According to the head of the Tawergha council, Abulrahman Shakshak,
interviewed in Tripoli in January, the town’s civil register had 42,000
people prior to the conflict. About 37,000 people lived in Tawergha and
around 5,000 lived in Misrata, he said. Some others lived in Tomina and
Kararim.
The
United Nations High Commissioner for Refugees
says that, as of January 2013, Libya had 59,425 internally displaced
persons. Of those, 30,000 came from Tawergha, 9,404 came from Sirte, and
9,200 came from the Nafusa Mountains, mostly members of the Masheshiya
tribe, who are also perceived as having supported Gaddafi. About 6,100
people are reportedly displaced from Misrata, most believed to be
originally from Tawergha. Another 2,400 people are Tuareg who fled
Ghadames.
Legal Standards
Certain crimes committed as part of a widespread or systematic attack
on a civilian population – as policy of the country or of an
organization such as a militia – may constitute crimes against humanity.

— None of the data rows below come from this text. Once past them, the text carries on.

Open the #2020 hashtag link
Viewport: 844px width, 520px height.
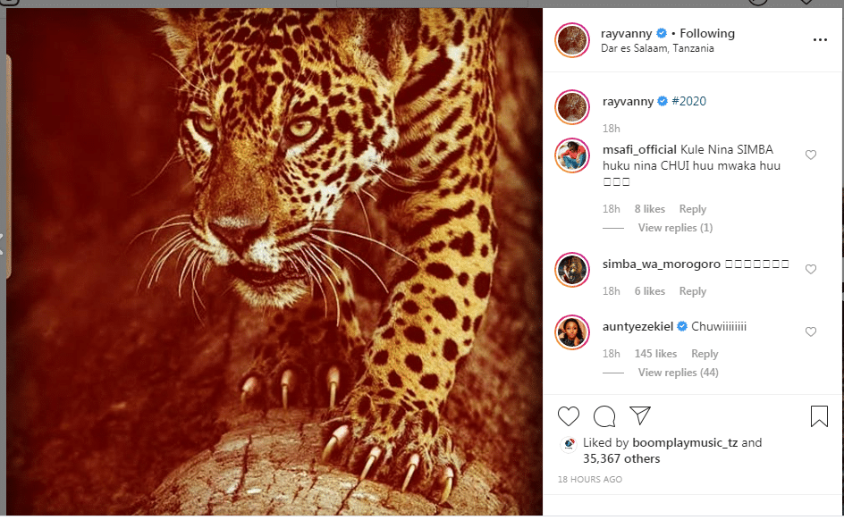point(688,101)
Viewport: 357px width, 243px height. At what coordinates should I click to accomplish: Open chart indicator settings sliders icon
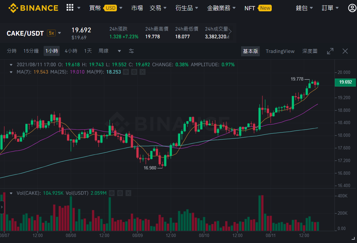click(x=131, y=51)
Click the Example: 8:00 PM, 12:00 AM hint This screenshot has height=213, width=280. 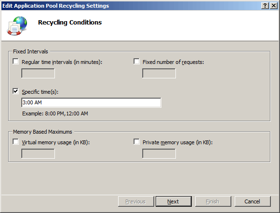click(55, 113)
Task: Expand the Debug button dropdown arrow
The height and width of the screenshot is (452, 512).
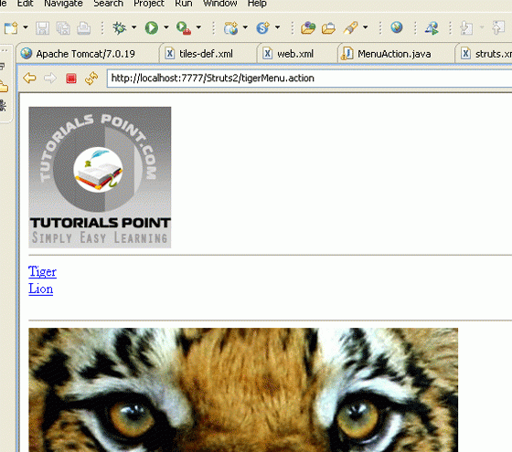Action: tap(133, 27)
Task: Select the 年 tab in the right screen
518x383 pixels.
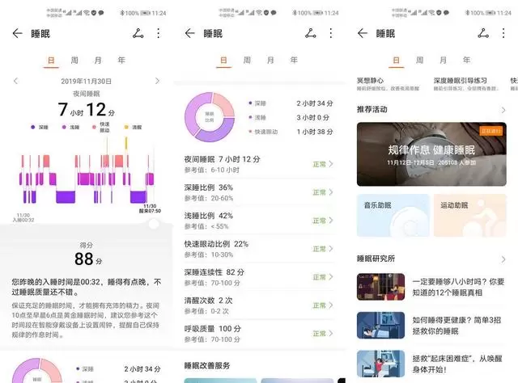Action: pos(466,61)
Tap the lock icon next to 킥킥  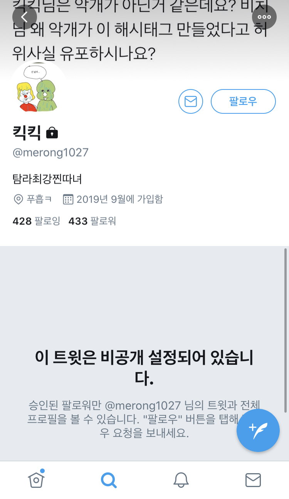pos(52,133)
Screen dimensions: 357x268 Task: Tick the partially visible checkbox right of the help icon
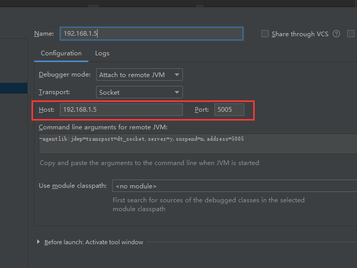[x=351, y=34]
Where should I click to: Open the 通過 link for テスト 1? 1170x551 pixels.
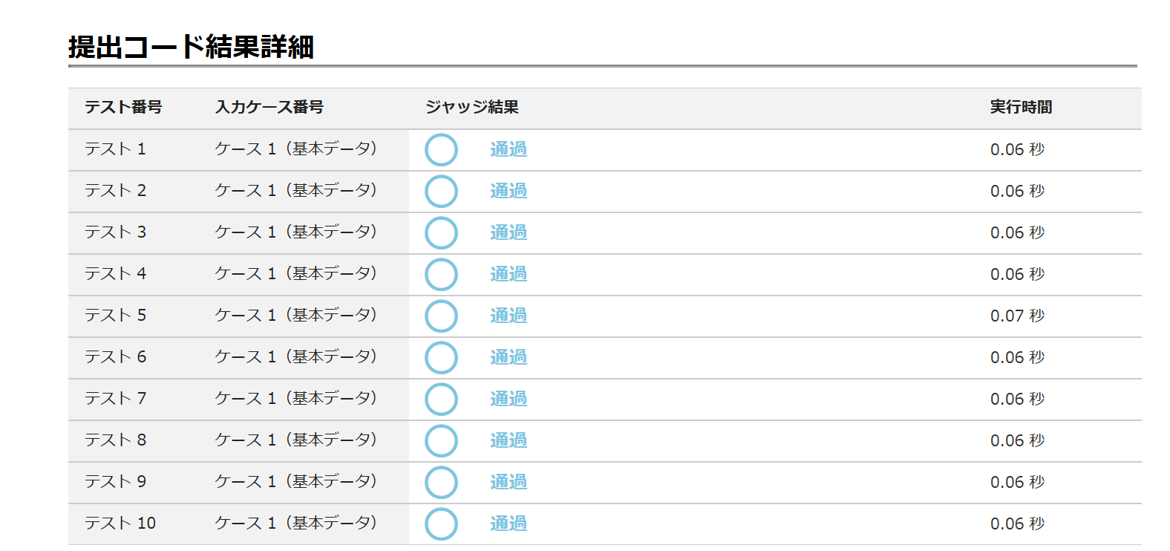[x=509, y=149]
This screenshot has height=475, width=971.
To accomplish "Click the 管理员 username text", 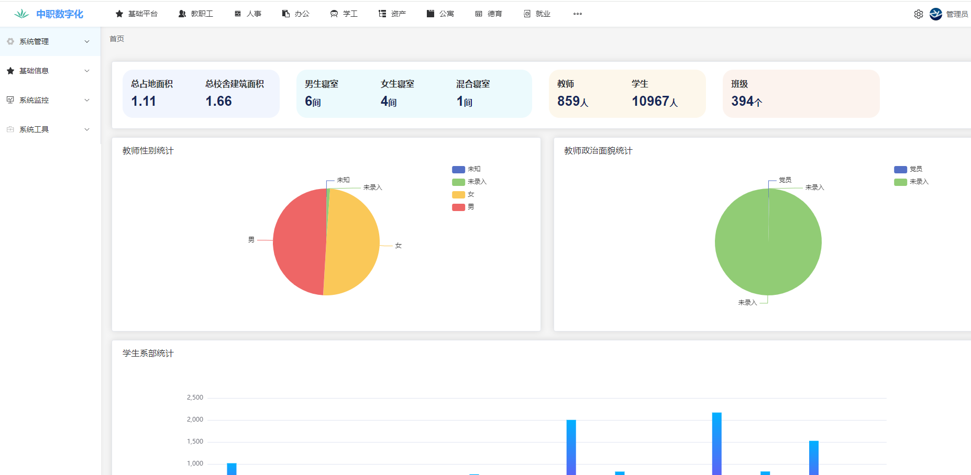I will (x=956, y=14).
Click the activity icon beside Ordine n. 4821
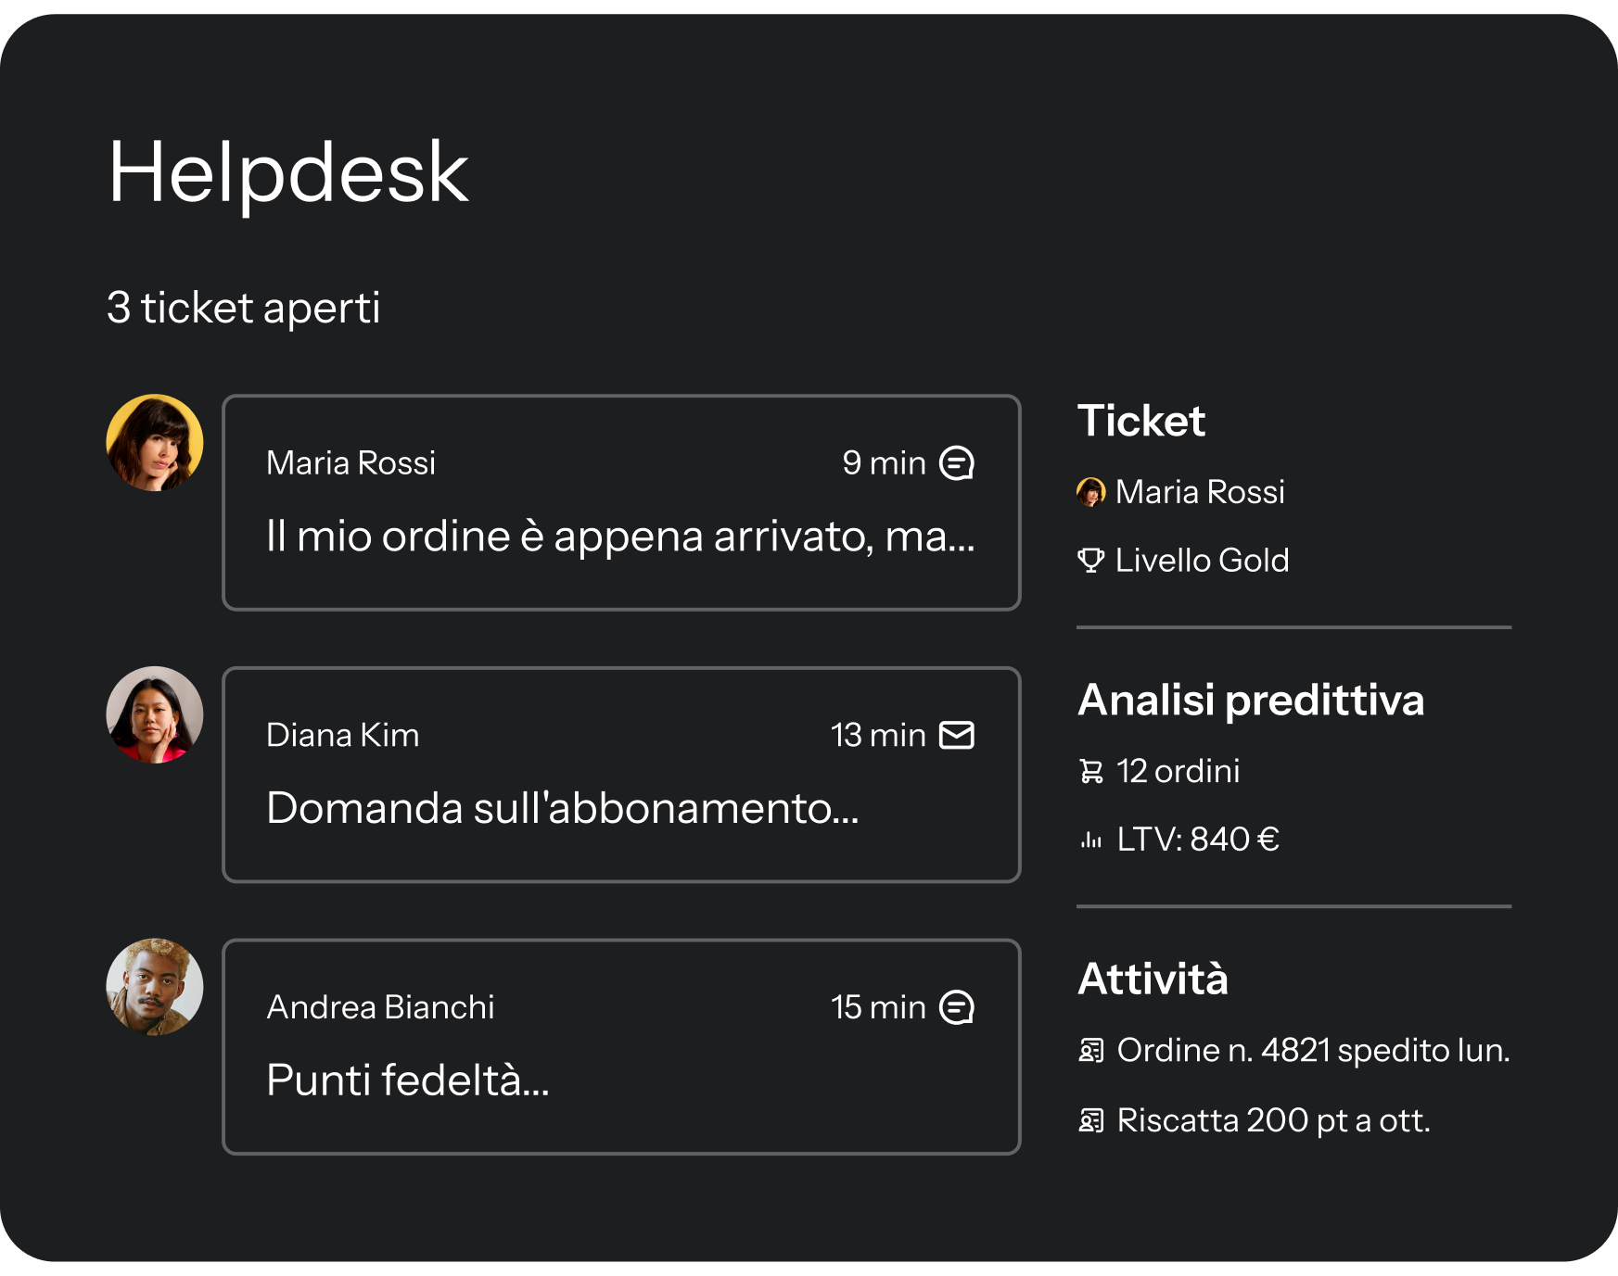Viewport: 1618px width, 1276px height. pos(1091,1051)
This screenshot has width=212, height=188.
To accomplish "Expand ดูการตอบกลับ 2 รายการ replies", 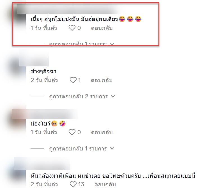I will [x=82, y=96].
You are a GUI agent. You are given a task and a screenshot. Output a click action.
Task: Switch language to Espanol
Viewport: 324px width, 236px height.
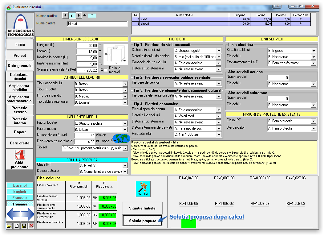click(20, 185)
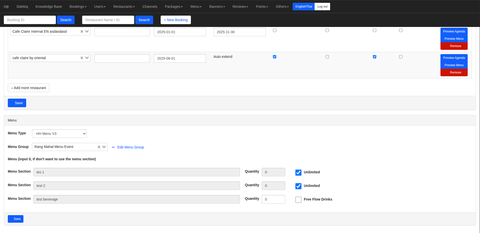Click the + Add more restaurant button
This screenshot has height=233, width=480.
tap(28, 88)
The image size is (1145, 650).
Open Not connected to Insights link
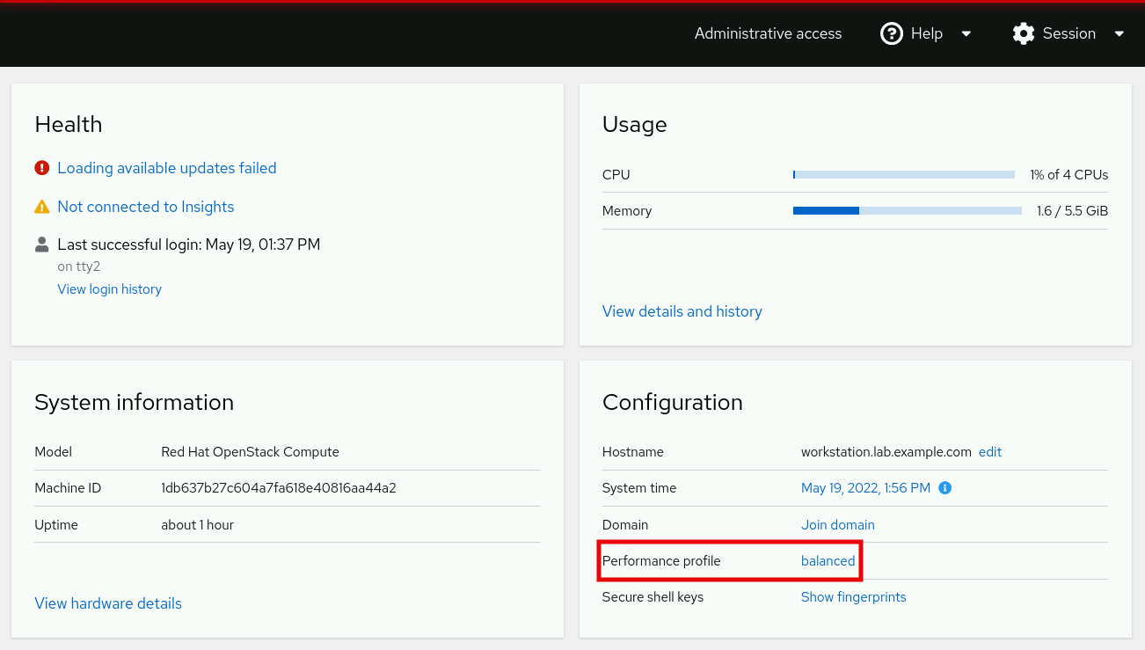(146, 207)
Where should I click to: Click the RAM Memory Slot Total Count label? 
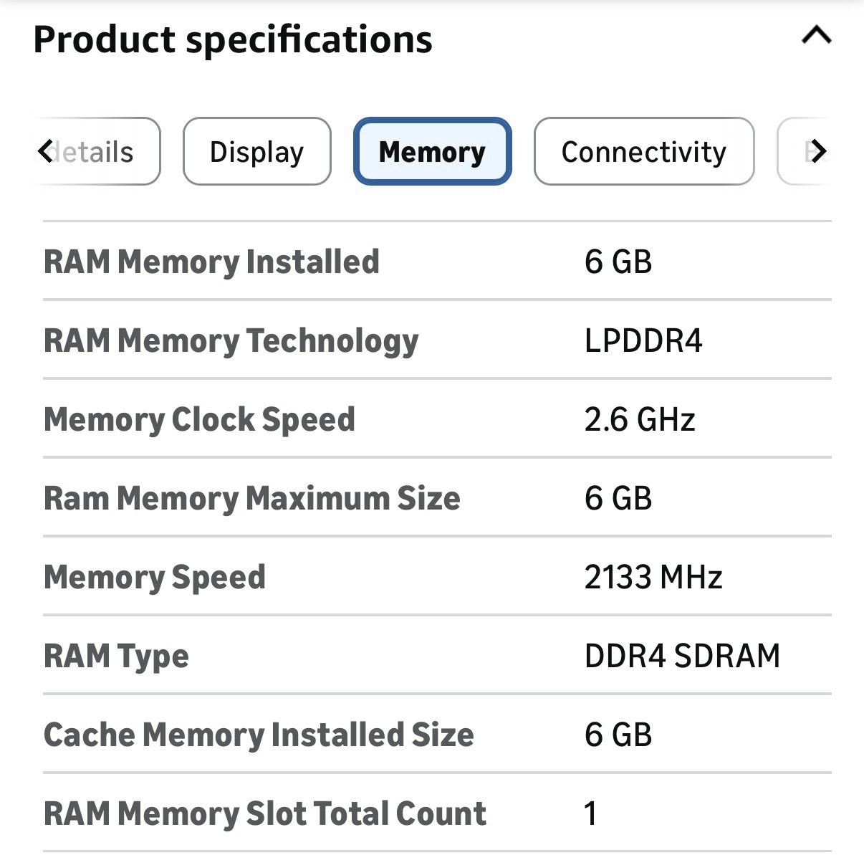coord(265,813)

These crimes can include murder, torture, deportation or forced
transfer, arbitrary detention, or persecution of a group on political,
racial, ethnic, or other grounds.
The civilian and military leadership in Misrata, as well as the
national government, have a legal obligation to prevent forces under
their command from committing such crimes. They are obliged to support
steps to hold those responsible for the crimes accountable. Failure to
do so could result in criminal responsibility.
United Nations Security Council Resolution 1970 gave the
International Criminal Court (ICC) ongoing jurisdiction over war crimes
and crimes against humanity committed in Libya since February 15, 2011.
As such, the ICC could prosecute senior civilian officials, military
commanders, or people effectively acting as military commanders for
serious crimes committed by forces or subordinates under their effective
command and control.
This can happen if the official or commander
knew or should have known that
his subordinates or forces were committing or were about to commit such
crimes and failed to take all necessary and reasonable measures to
prevent the crime, or to submit the matter to the competent authorities
for criminal investigation and prosecution.